→ What is being asked:
Rewrite all the records below, changing every "Task" to "Instruction" and leaving everything else as it is.
[start Source material]
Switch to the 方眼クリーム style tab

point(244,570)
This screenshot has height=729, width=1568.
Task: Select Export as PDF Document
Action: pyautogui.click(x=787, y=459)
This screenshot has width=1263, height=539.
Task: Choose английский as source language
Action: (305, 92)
[end Source material]
→ Solution to this exercise:
Switch to the 方眼クリーム style tab

point(244,570)
This screenshot has height=729, width=1568.
Instruction: Select Export as PDF Document
Action: pyautogui.click(x=787, y=459)
This screenshot has width=1263, height=539.
Instruction: Choose английский as source language
Action: (305, 92)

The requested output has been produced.